――民主党に衆・参両院過半数のチャンスを与えよう――
天皇の国事行為の一つに閣議が処理した書類の決裁があるという。「msn産経」記事――《天皇陛下「夜のご執務」相次ぐ 書類が来ない…》(2010.2.4 01:14) によると、天皇は閣議処理の決裁の執務を原則として閣議開催日当日に行っていると説明している。
理由は公布を控えた政令などが含まれているからと書いているが、公布までの以後の手続きを考慮して生真面目な上に律儀に当日執務としているのかもしれない。このため宮内庁は通常閣議が行われる毎週火、金曜は、午後の早い時間から夕方まで、極力ほかの予定を入れないよう調整しているという。
ところが、「自民党政権では閣議前の事務次官会議で案件が調整され、閣議は午前中に短時間で終了するのが慣例だった。最近は時間が遅いので、われわれより陛下が大変で、影響を受けられている」とする政府関係者の憂慮を伝えている。
鳩山民主党内閣になって通常国会が開会した1月18日以降、朝の間首相や閣僚の国会答弁に備えた勉強の関係から閣議が午後から行われるケースが出てきたことと、内閣の意思を決定する閣議の時間が自民党閣議よりも時間が長くなっているために夕方終了といったこともあり、それに応じて他の執務やプライベートな時間との兼ね合いで天皇の決裁執務終了が9時前後になることもあり、天皇の健康に影響が出ないか、懸念されているという。
記事は遅くなった例として1月22日の午後5時過ぎに終了した閣議と1月26日の午後6時過ぎに終了した閣議、さらに2月2日の閣議と3回の閣議を挙げている。

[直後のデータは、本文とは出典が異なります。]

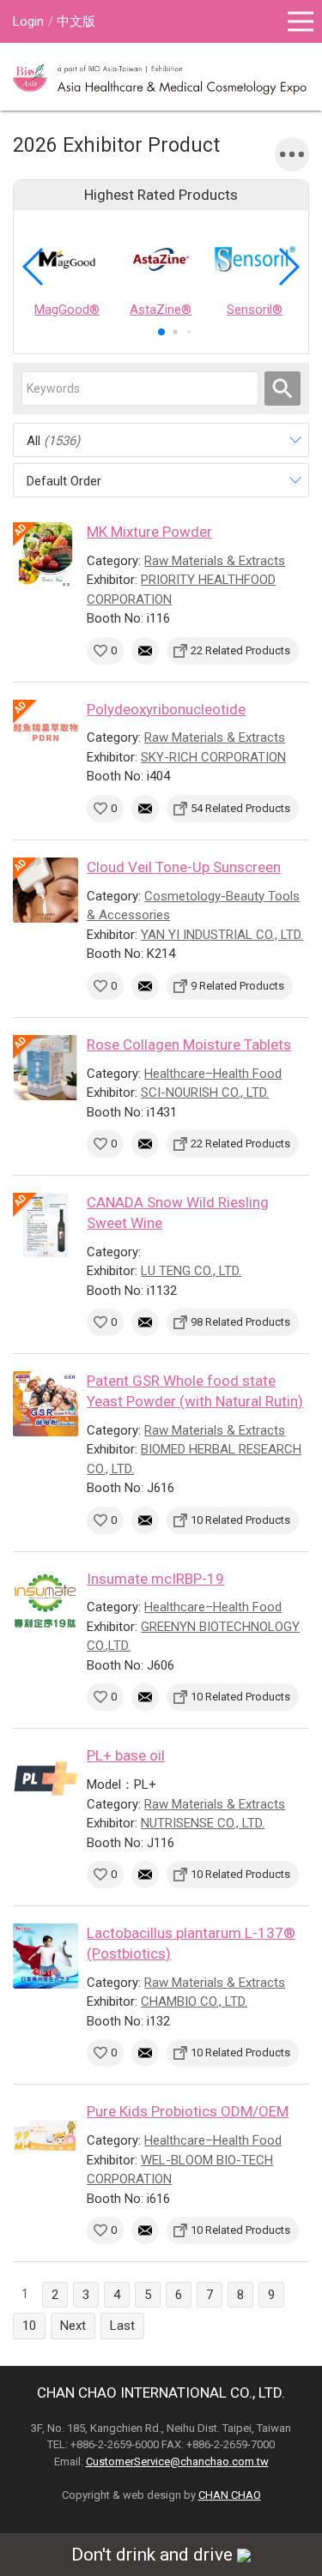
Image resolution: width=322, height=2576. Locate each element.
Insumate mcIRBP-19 (155, 1578)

1月22日は天皇は夕方皇后と渋谷区で狂言を鑑賞する予定が入っていたため、鑑賞終了後に皇居にそのまま向かい、午後9時15分頃から執務入り、26日も夜間の執務となったと書いている。
2月2日は、体調不良を訴えて皇居御所で静養中だったが、午後9時ごろまで決裁のために時間を費やしたらしい。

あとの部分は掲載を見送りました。